Le procès de Nathanaël Onokomba s’est ouvert ce vendredi 27 mars 2026 à Kinshasa. L’audience s’est tenue au sein de la prison militaire de Ndolo, devant le Tribunal militaire de garnison de Kinshasa/Gombe.
Dès l’ouverture, les juges ont procédé à l’identification du prévenu. Le greffier a ensuite détaillé les charges retenues contre lui. Le ministère public accuse le jeune juriste d’apologie du terrorisme et de diffusion de propos jugés contraires à la version officielle du conflit dans l’Est de la République démocratique du Congo.
Au cœur de l’affaire, des déclarations faites lors d’une émission médiatique. Le prévenu y aurait tenu des propos très critiques envers le président Félix Tshisekedi. Pour l’accusation, ces propos constitueraient un soutien implicite au mouvement rebelle AFC/M23.
Une publication sur les réseaux sociaux est également visée. Datée de juin 2025, elle remettrait en cause l’implication du Rwanda dans les violences à l’Est du pays. Le parquet considère cette déclaration comme une forme de négation ou de justification de crimes graves, notamment des crimes de guerre.
Face à ces accusations, la défense a demandé un délai pour examiner le dossier. Une requête jugée légitime par le ministère public. Le tribunal a accepté et renvoyé l’affaire au 3 avril 2026.

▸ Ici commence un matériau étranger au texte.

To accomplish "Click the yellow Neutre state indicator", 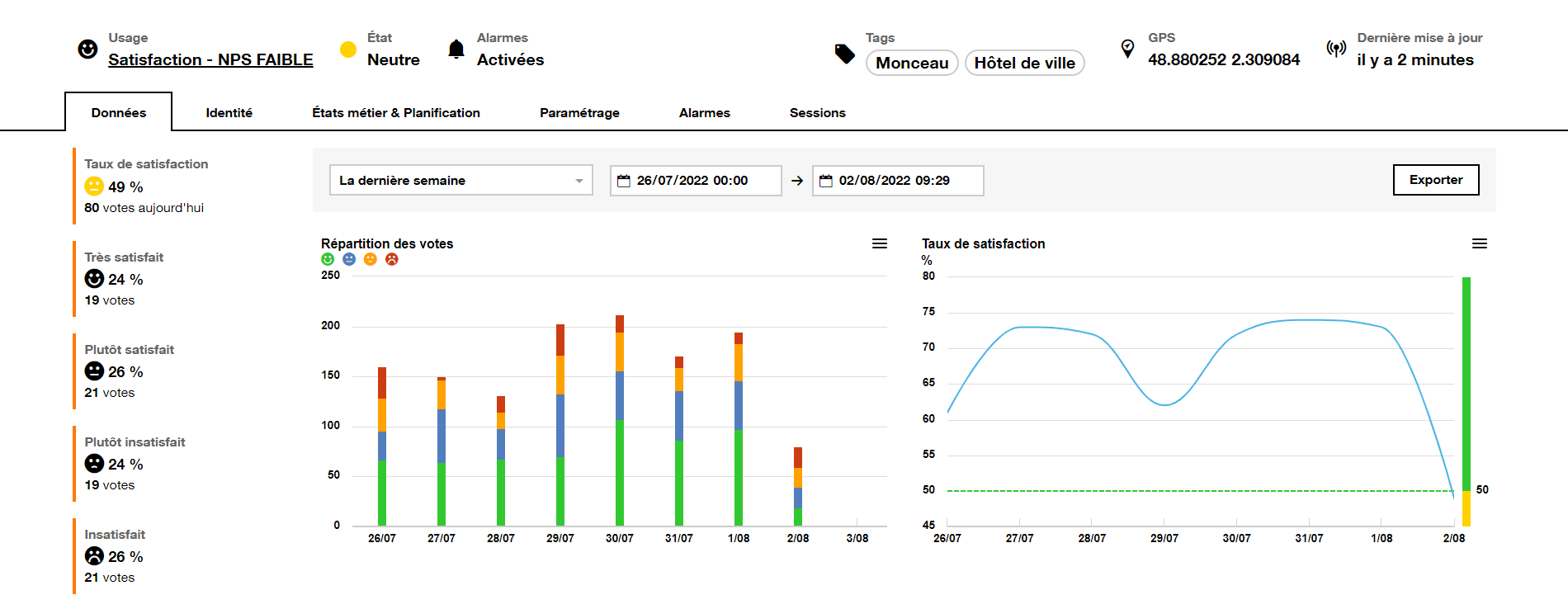I will point(348,50).
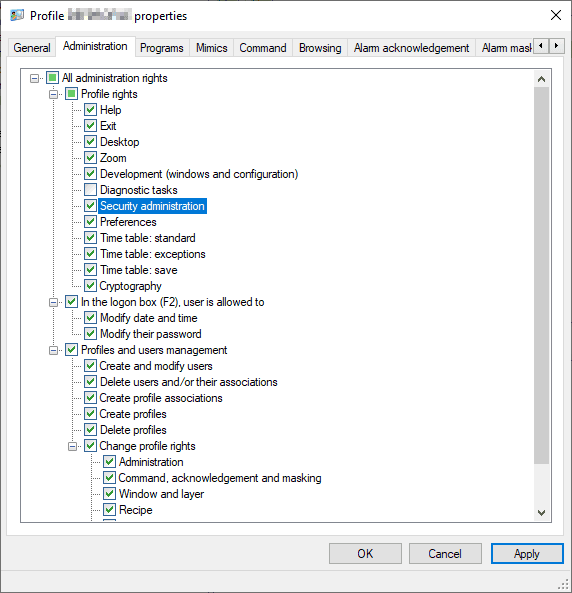Enable the Diagnostic tasks checkbox
This screenshot has height=593, width=572.
click(x=90, y=190)
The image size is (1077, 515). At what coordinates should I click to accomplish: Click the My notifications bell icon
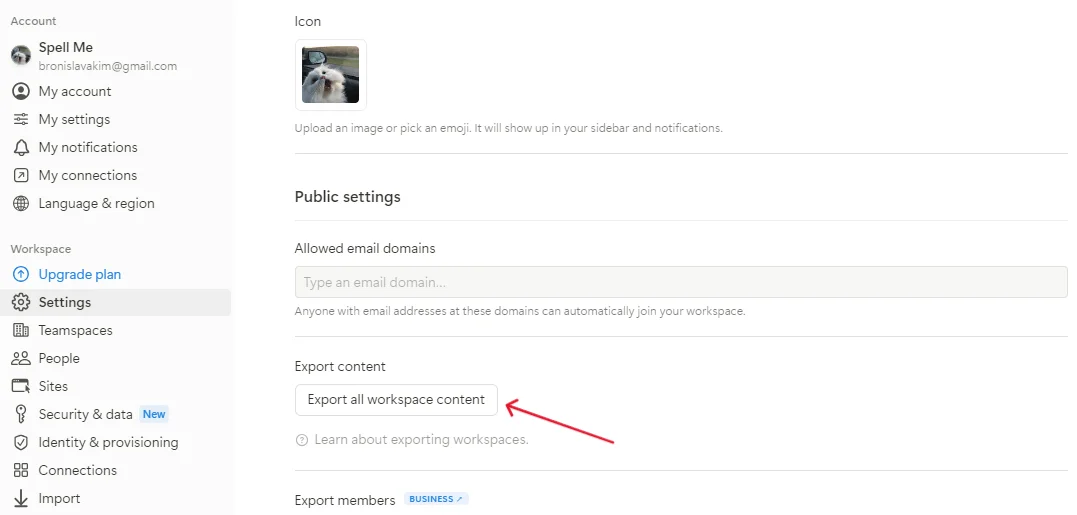coord(20,147)
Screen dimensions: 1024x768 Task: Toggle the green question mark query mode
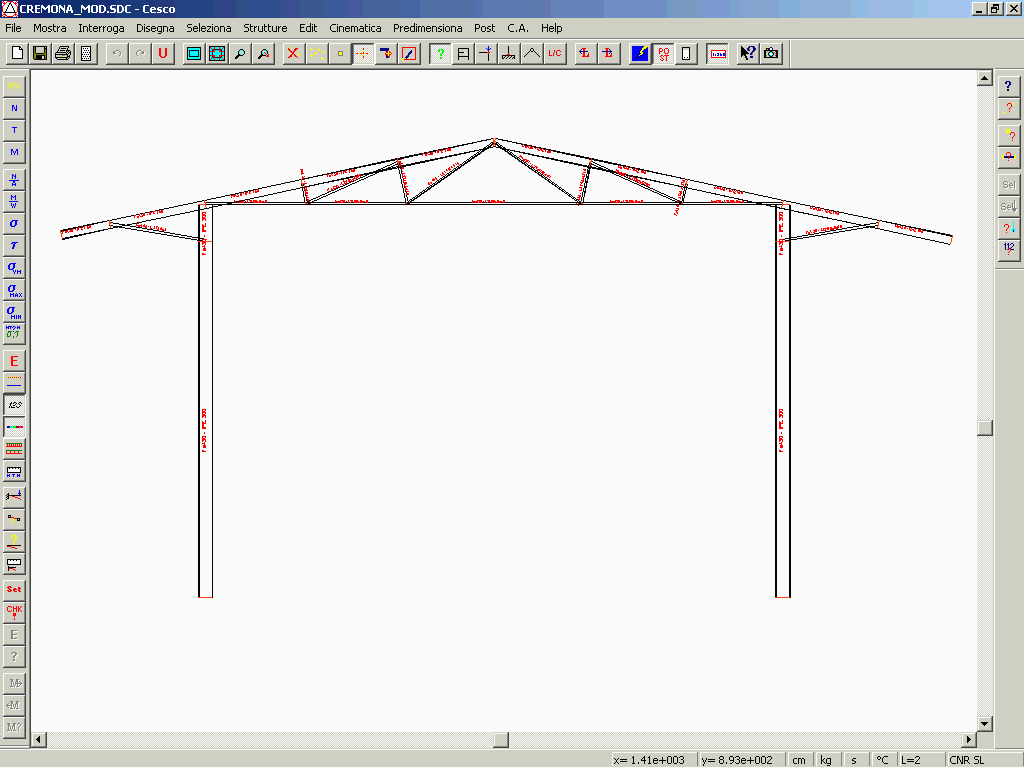pos(440,53)
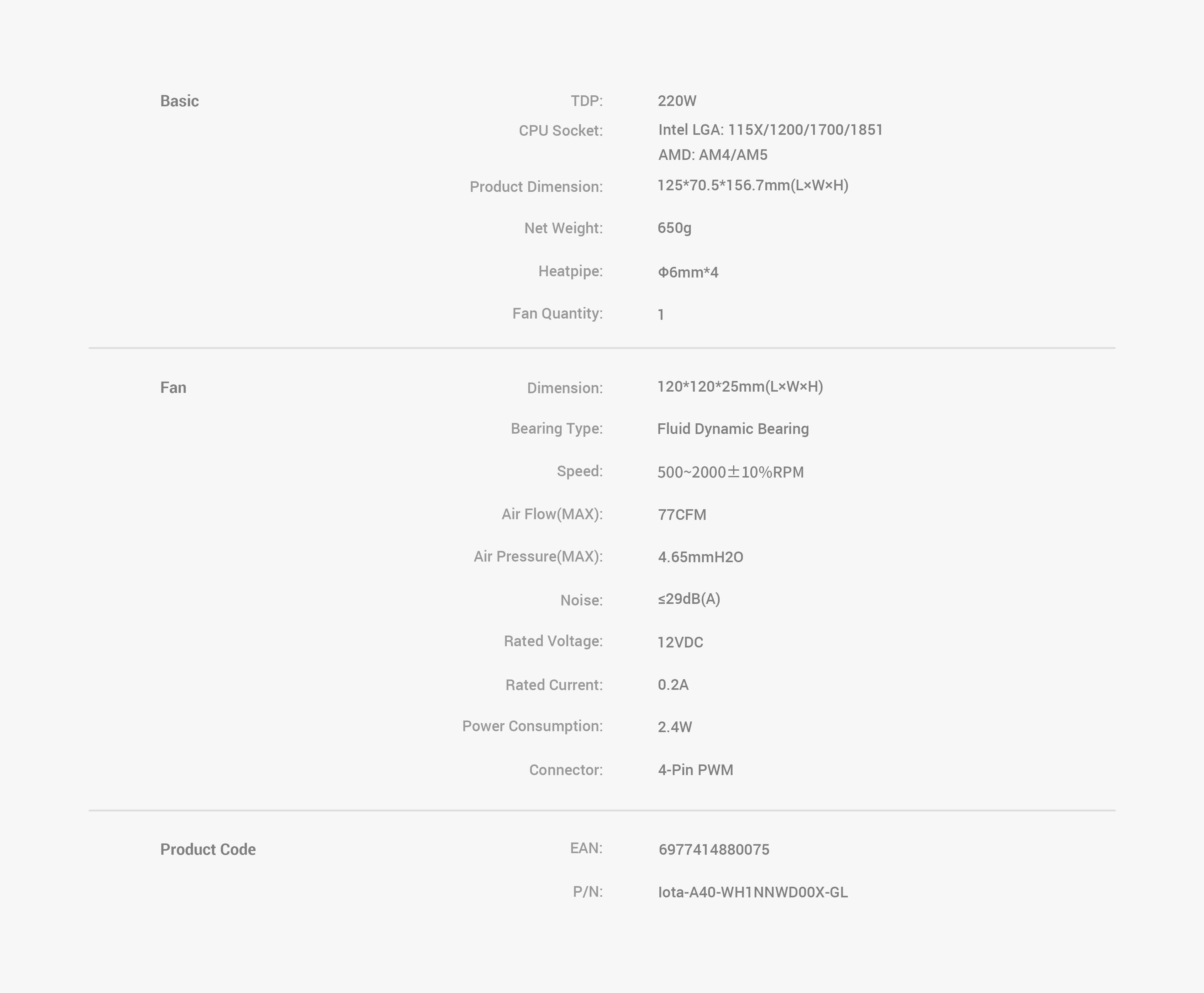
Task: Click the Fluid Dynamic Bearing text
Action: click(x=732, y=429)
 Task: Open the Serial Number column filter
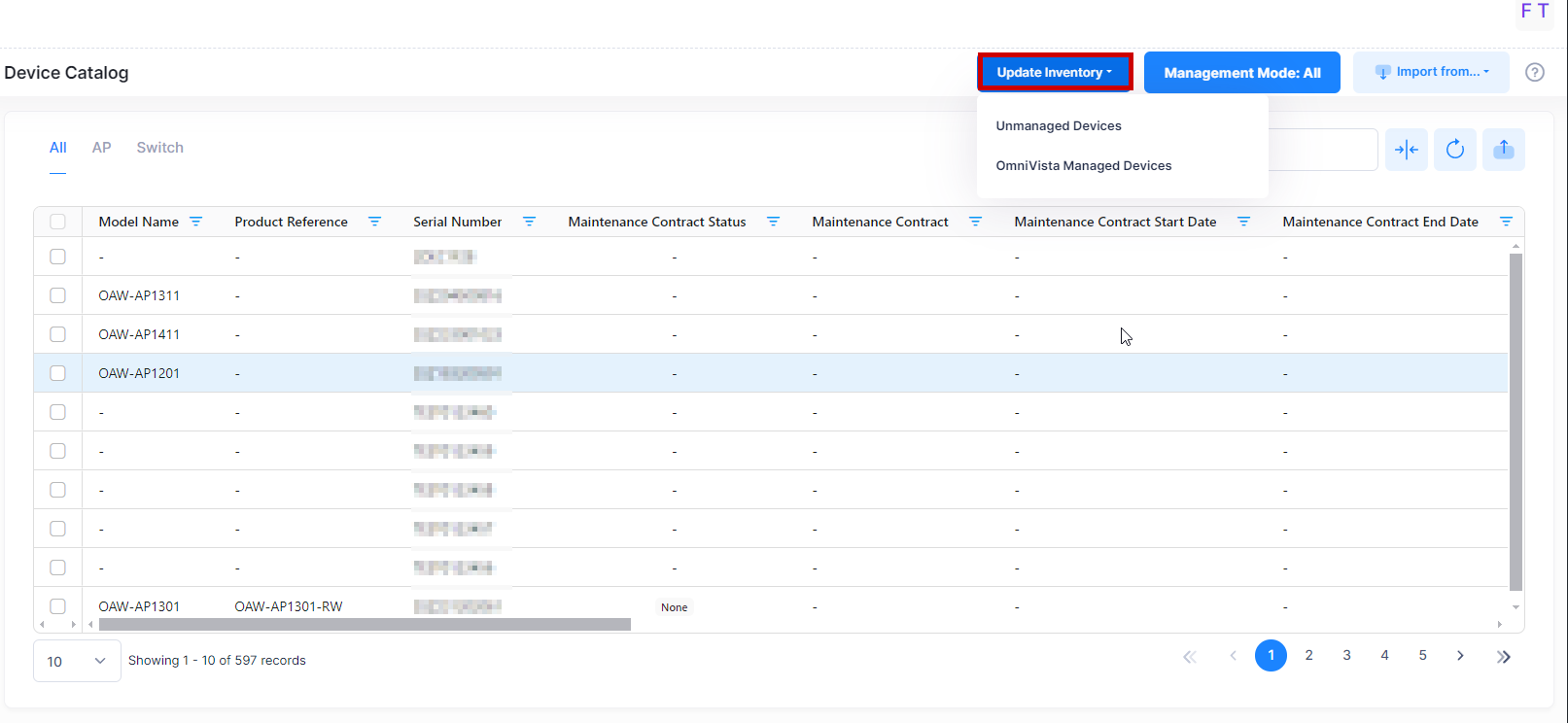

Figure connue pour ses prises de position critiques, Nathanaël Onokomba est détenu depuis janvier. Son arrestation est intervenue à la sortie d’une conférence à Kinshasa.
Cette affaire relance le débat sur la liberté d’expression en RDC. Elle intervient dans un contexte politique et sécuritaire particulièrement sensible, où la question du discours public est étroitement surveillée.